■ OBJECTIVE
List every line below that includes the word "pixels".

■ Extracted data entries
==================================================

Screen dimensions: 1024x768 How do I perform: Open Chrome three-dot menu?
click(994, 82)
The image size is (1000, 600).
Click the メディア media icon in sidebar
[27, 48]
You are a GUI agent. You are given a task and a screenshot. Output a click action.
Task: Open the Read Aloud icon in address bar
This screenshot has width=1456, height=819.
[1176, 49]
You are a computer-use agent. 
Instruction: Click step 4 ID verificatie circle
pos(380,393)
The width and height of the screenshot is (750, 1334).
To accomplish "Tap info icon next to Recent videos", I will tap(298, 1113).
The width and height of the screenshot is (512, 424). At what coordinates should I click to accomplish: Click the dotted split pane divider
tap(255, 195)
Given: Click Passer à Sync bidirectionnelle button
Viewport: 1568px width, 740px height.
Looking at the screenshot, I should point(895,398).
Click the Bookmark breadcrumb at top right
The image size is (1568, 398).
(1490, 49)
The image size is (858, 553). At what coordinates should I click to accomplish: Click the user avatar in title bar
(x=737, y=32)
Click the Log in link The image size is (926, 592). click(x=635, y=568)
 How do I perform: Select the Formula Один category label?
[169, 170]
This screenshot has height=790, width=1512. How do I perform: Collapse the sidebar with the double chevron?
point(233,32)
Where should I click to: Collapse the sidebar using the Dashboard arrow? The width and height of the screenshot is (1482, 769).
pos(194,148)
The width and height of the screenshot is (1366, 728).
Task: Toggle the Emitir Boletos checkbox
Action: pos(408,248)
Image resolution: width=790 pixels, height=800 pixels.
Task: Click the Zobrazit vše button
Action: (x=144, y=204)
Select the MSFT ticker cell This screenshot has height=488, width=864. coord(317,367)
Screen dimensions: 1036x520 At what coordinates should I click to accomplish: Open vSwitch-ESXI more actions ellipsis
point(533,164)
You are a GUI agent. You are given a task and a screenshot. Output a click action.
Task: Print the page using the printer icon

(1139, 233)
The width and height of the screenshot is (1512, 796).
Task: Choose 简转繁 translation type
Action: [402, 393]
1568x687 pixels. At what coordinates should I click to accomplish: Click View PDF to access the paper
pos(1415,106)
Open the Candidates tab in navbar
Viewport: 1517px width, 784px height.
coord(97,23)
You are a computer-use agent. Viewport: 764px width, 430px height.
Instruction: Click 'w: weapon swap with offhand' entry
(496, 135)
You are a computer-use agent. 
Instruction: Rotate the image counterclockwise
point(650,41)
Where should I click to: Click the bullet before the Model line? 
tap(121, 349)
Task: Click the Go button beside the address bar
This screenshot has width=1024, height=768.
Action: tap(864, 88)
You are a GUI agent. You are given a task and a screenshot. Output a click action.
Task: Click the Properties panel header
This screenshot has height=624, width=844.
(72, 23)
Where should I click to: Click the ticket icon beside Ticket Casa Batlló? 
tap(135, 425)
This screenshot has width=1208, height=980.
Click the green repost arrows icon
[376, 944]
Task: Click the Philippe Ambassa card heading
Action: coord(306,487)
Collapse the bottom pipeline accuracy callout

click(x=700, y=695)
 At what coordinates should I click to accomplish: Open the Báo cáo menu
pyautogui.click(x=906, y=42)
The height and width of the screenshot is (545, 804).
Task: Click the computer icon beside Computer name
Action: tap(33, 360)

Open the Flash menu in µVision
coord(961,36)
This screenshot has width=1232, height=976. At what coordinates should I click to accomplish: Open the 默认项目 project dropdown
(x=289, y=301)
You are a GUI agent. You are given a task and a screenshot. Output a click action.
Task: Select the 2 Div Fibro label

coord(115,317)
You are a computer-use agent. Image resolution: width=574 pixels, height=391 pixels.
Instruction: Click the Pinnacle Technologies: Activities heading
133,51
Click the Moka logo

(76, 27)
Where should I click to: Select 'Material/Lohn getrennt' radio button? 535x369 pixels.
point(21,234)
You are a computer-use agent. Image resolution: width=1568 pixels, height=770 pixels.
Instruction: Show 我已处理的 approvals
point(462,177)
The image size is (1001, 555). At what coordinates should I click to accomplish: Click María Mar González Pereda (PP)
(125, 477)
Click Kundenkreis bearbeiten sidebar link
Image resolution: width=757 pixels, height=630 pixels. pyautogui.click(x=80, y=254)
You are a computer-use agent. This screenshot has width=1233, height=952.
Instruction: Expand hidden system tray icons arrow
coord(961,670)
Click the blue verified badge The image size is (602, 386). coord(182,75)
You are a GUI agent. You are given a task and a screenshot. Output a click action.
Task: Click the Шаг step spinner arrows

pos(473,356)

==================================================

■ SOLUTION TO THIS PROBLEM
Image resolution: width=790 pixels, height=800 pixels.
1568x687 pixels. At what coordinates should I click to accomplish: Click View PDF to access the paper
You are a computer-use agent. Image resolution: width=574 pixels, height=391 pixels.
Where should I click to: Select 'Material/Lohn getrennt' radio button? 535x369 pixels.
You are a computer-use agent. Image resolution: width=1568 pixels, height=770 pixels.
Image resolution: width=757 pixels, height=630 pixels. pyautogui.click(x=80, y=254)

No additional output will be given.